Maybe this is all a good thing. Maybe this is all helping to finally separate church and state; it's just becoming a hazard for politicians to accept endorsements from religious leaders. And I don't see religious leaders stopping saying idiotic things that offend somebody or other anytime soon. If they did, they wouldn't be religious leaders.
If you haven't yet heard about Barack Obama's little "Jewishproblem," all you really need to know is that, if he were elected president, he would be a terrible, terrible person for the Jews.
Not like that nice man, Adolf Hitler, who did God's will by forcing those lazy Jewish people into getting off their butts and moving to Jerusalem.
Wait a minute! Why did I just write something so disgustingly horrible, wrong-headed and patently ridiculous?!
Oh, I know why. Because I have to write about American politics, and therefore it's my job to write about the ridiculous things that people like John Hagee — senior pastor of Texas' Cornerstone Church, not to mention good friend and supporter of John McCain — say.

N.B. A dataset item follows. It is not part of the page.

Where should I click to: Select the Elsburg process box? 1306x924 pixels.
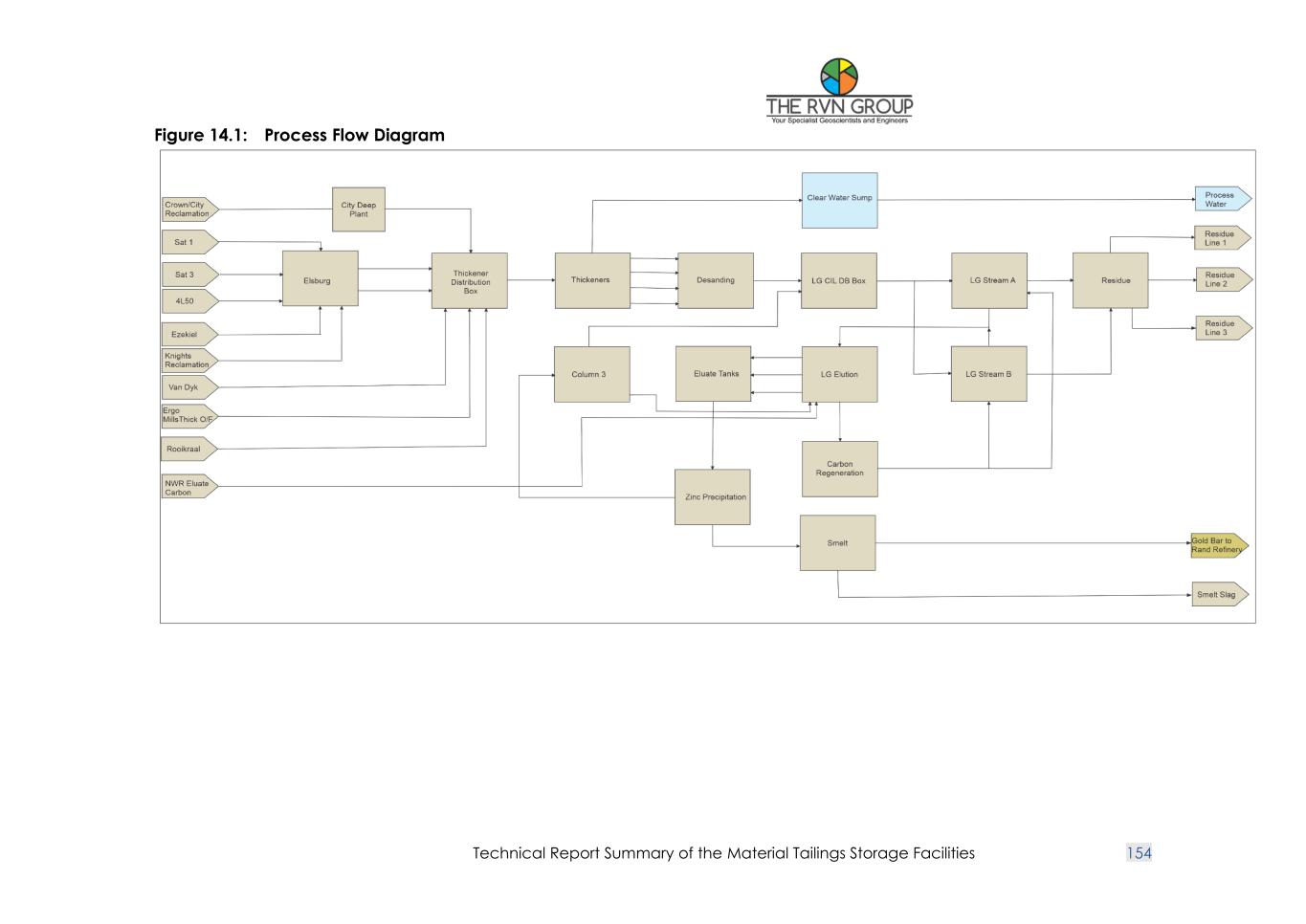click(x=320, y=279)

Going in and out of biblical verse, Hagee preached: "'And they the hunters should hunt them,' that will be the Jews. 'From every mountain and from every hill and from out of the holes of the rocks.' If that doesn't describe what Hitler did in the holocaust you can't see that"…
And that might be offensive to some people but don't let your heart be offended. I didn't write it, Jeremiah wrote it. It was the truth and it is the truth. How did it happen? Because God allowed it to happen. Why did it happen? Because God said my top priority for the Jewish people is to get them to come back to the land of Israel."
So, God sent down the angel Adolphael to give his chosen people a subtle little nudge toward the Promised Land, huh?
Where to start? Oh, how about here: Fuck you!
That said, this guy is clearly an asshole, but that doesn't make John McCain an asshole by extension, just as Jeremiah Wright's asshole-ness doesn't make Barack Obama an asshole.
John McCain and Barack Obama are perfectly capable of being assholes all on their own, thank you very much.